一般のアメリカ人は当初はベトナム戦争の展開に関心をもっていなかった。
ベトナム反戦運動が盛りあがったのは、1965年2月に恒常的な北爆が始まってからのこと。1960年に入ると、旧左翼の運動が復活、新左翼の運動も始まった。反戦団体のなかには1950年代の赤狩りの後遺症として、反共主義を求めるものもあり、また「非暴力直接行動」を主張する団体もあった。
反戦団体のラディカル派は、アメリカ軍の即時徴兵を主張したが、リベラル派は、北ベトナム軍をふくむ全外国軍隊の撤退に固執していた。
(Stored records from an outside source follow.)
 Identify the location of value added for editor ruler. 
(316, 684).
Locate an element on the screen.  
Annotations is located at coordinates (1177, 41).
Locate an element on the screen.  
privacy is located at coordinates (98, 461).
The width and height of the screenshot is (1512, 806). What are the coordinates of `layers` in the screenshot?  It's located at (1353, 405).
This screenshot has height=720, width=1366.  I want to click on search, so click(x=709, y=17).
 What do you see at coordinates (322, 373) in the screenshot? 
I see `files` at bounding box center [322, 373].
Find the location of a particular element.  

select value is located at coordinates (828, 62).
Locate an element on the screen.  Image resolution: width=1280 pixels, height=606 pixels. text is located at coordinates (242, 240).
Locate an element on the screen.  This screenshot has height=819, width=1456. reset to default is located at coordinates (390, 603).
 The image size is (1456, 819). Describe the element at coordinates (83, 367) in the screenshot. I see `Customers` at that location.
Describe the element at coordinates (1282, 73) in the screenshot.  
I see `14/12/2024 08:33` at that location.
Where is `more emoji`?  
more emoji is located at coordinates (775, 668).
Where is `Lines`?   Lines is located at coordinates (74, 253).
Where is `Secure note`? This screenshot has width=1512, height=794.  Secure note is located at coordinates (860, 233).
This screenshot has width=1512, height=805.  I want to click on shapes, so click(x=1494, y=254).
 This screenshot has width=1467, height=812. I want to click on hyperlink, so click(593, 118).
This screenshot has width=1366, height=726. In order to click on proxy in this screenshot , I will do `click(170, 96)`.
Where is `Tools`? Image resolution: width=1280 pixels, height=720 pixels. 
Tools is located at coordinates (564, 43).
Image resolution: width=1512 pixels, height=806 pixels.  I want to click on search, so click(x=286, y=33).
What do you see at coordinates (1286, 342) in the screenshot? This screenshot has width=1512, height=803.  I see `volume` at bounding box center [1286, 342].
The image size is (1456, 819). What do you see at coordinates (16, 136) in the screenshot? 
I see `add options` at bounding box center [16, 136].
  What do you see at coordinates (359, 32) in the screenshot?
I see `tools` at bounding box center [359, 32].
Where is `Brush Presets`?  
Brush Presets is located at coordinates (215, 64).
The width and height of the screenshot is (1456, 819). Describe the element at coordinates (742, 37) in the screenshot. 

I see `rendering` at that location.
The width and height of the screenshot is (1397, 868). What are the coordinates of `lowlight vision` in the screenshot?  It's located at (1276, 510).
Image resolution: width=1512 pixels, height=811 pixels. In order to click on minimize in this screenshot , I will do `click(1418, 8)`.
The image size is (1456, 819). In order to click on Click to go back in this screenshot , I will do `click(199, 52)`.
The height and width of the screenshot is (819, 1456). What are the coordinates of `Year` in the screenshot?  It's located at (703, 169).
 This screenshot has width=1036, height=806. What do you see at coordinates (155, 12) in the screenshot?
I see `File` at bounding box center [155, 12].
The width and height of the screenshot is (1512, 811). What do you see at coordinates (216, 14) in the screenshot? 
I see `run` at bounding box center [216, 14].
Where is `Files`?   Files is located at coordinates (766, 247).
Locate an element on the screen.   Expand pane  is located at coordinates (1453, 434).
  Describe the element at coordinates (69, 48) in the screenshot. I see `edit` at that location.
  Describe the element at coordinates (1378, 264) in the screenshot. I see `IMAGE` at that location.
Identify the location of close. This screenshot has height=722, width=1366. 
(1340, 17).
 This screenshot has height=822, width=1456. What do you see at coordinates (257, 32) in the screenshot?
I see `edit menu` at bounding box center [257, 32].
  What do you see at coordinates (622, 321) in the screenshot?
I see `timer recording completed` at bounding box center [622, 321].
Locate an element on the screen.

1965年11月、クエーカー教徒がペンタゴン前で抗議の焼身自殺を敢行した。
1967年4月、キング牧師がベトナム戦争反対を表明した。これに対して、全米黒人地位向上協会は、公然とキング牧師を非難した。
4月の反戦集会には、全米で30万人が参加し、セントラルパークは10~20万人の人波で埋めつくされた。しかし、アメリカの労組と労働者はベトナム戦争を支持していた。
マクナマラ国防長官は1967年5月に、ジョンソン大統領に対して方針転換を進言した。のちに「ペンタゴン・ペーパーズ」と呼ばれる文書がつくられた。
このころ、アメリカ軍は中国南部での核兵器の使用も検討していた。そして、北爆の拡大を強く主張した。
1968年1月30日、南ベトナム全土でテト構成が始まった。サイゴンのアメリカ大使館に解放戦線の兵士20人が突入し、6時間にわたって占拠を続けた。この戦闘シーンがアメリカのテレビで中継され、アメリカ国民の衝撃を与えた。このテト攻勢は「勝利は同迫」と説明してきたジョンソン政権の信頼を大きく損った。
このころ、政府側は、FBIによる潜入(介入)工作が強めていた。新左翼の党派同士の対立をあおったのです。
6月にロバート・ケネディが暗殺された。ジョンソン大統領は10月末に北爆の全面停止を発表した。
1969年10月の集会には全米で200万人が参加したが、多くが白人のミドルクラスで、初めての集会参加者も多かった。
非暴力直接行動は、違法は法律や政策に対して座り込みなどの非暴力的手段で頑強に抵抗するものであった。それゆえ、政府による反戦運動イコール暴力との非難をはね返し、無関心な国民の自覚を粘り強く求めていく効果をもった。
アメリカ内のリベラル派は運動の展開のなかで反共主義を克服し、ベトナムの民族自決を支持するように変化した意義は大きい。リベラル派はマスコミにも議会にも大きな影響力をもっていた。
ベトナム反戦運動の成果から改めて学ぶところは大きい、このように思い知らされた100頁あまりのブックレットでした。